Pracujemy prawie bez przerwy od czasu przybycia i chociaz wiele prac udalo sie zakonczyc, to juz teraz wiadomo, ze kilku nawet nie uda sie zaczac!
Jestesmy oboje bardzo zmeczeni, patrzenie na kalendarz coraz bardziej nas stresuje, ale nie dajemy sie.
nie wzsystko udaje sie od razu - na ponizszym zdjeciu widac moje beznadziejne proby namalowania flagi francuskiej - widoczne sa trzy podejscia, dopiero czwarte okazalo sie poprawne. na innych zdjeciach widac jak wyglada moja kabina, moja lazienka i o prosze, nareszcie cos pozytywnego - lazienka Guy.
Aktualny projekt to instalacja drugiego / pierwszy juz zainsalowany dwa tygodnie temu/ zbiornika paliwowego.

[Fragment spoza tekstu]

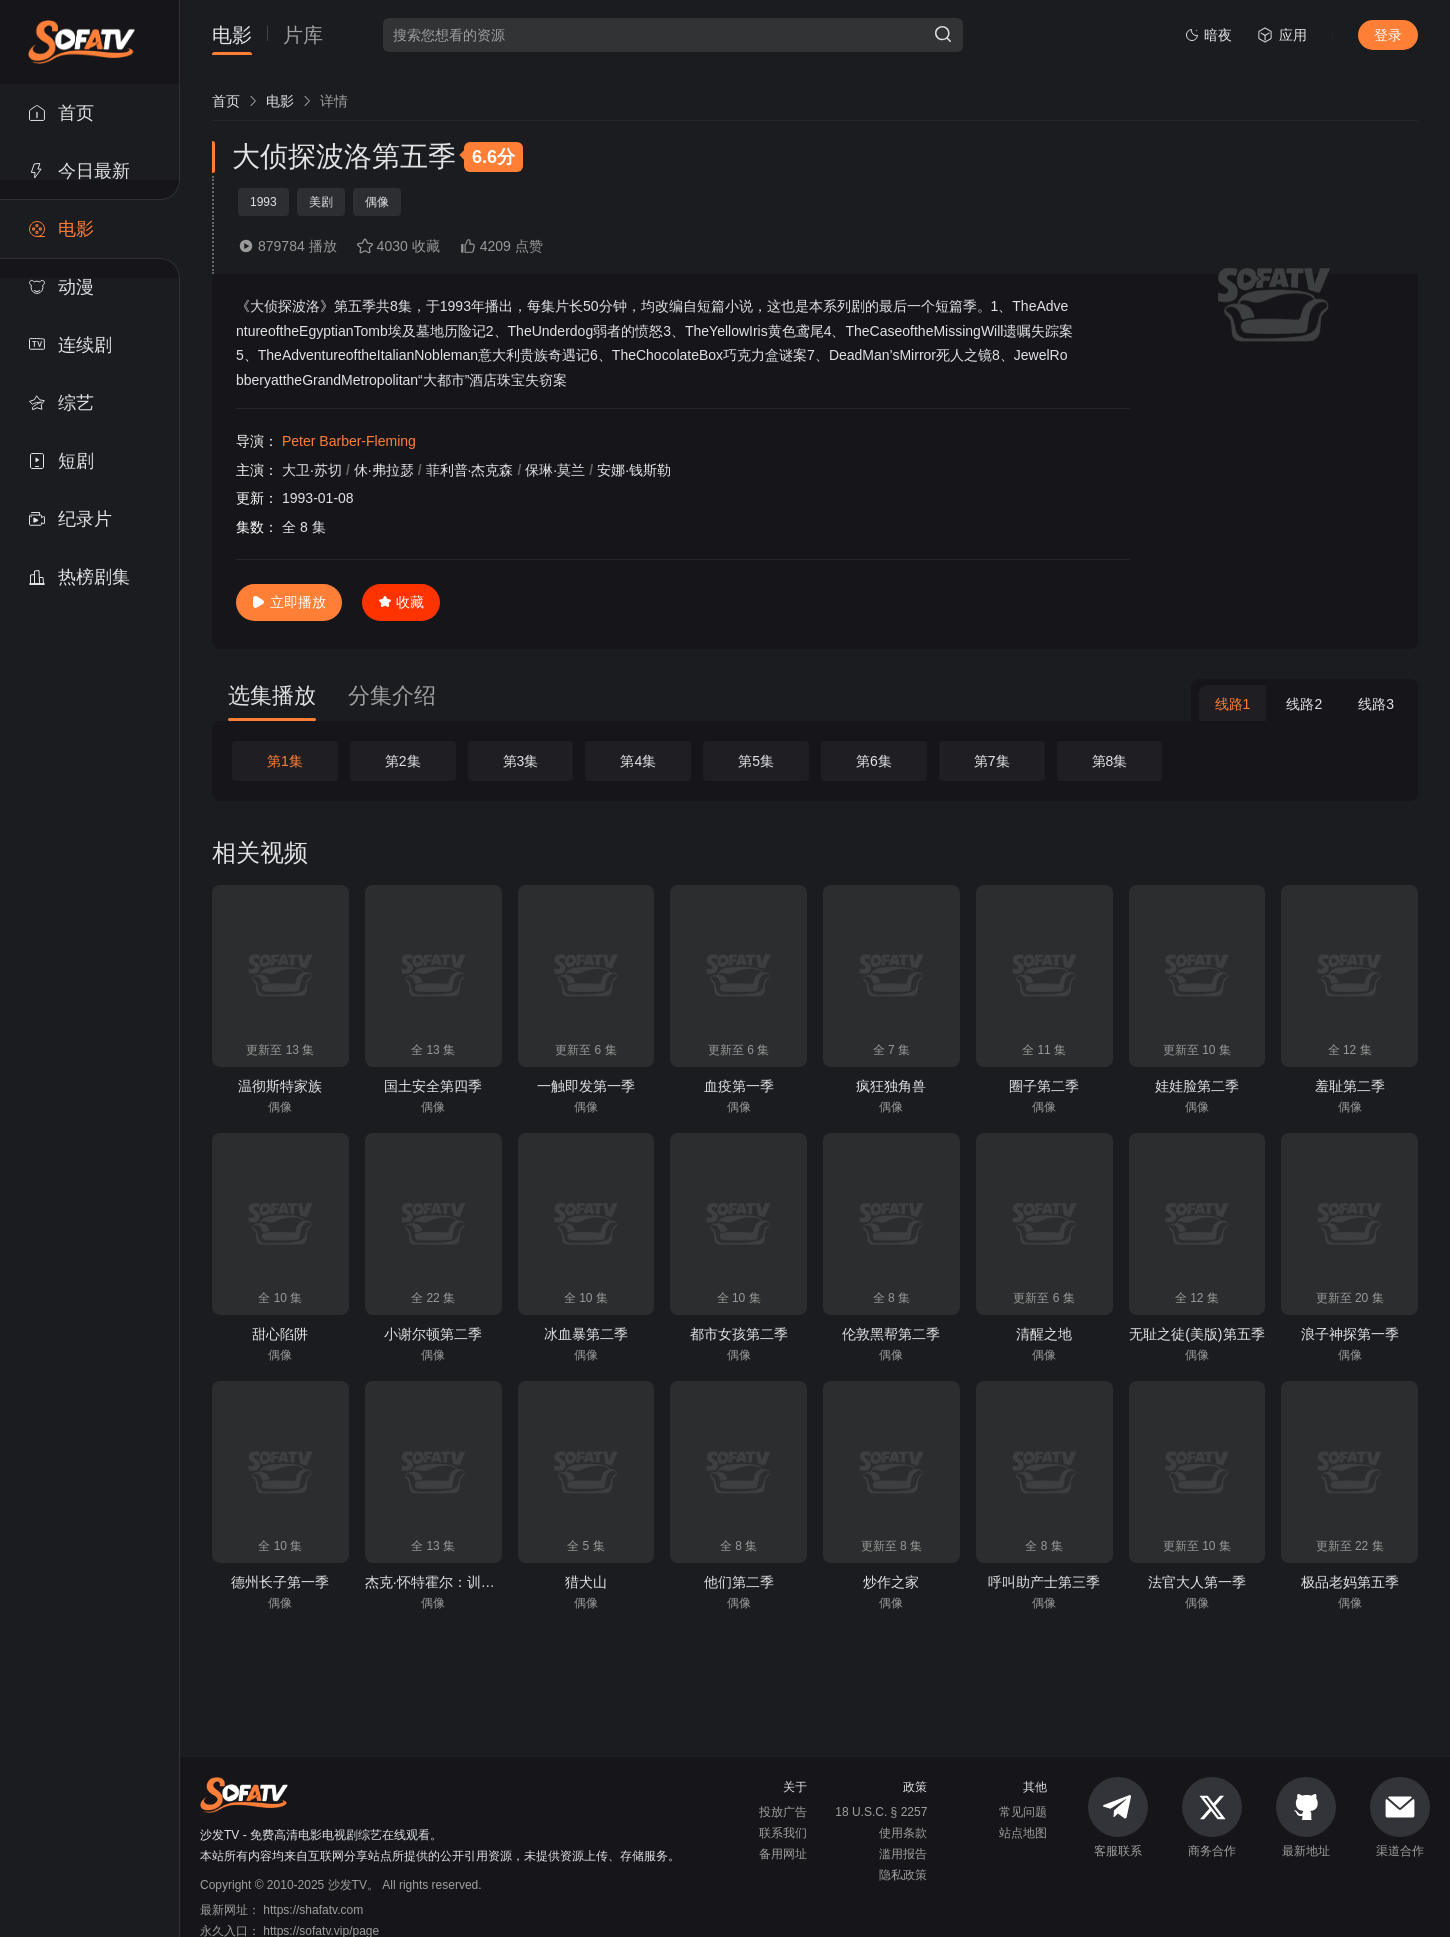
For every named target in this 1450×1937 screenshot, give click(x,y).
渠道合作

Dzisiaj rano jeszcze ciekl, ale GUy uporal sie z tym problemem, pozostaje podlaczyc kable pompy elektrycznej, upewnic sie, ze pierwszy zbiornik nie cieknie i mozna lac paliwo.
Jeden z ladniejszych projektow, szczesliwie ukonczony, to nowa platforma rufowa z odnowiona drabinka, miala ona tez kilka podejsc, ale jak widac wygralismy bitwe z materia nieozywiona ,ktora tym razem pomieszala lakier z nieodpowiednim rozpuszczalnikiem i nie pozwolola mu wyschnac / trzy podejcia malowania i zdzierania/
Najtrudniejszy projekt tez ukonczony to wymiana zbiornika na wode , zeby wyciagnac stary trzeba bylo wynajac mlot pneumatyczny do rozbicia epoxybetonu dookola stalowego zbiornika, to byla bardzo ciezka robota!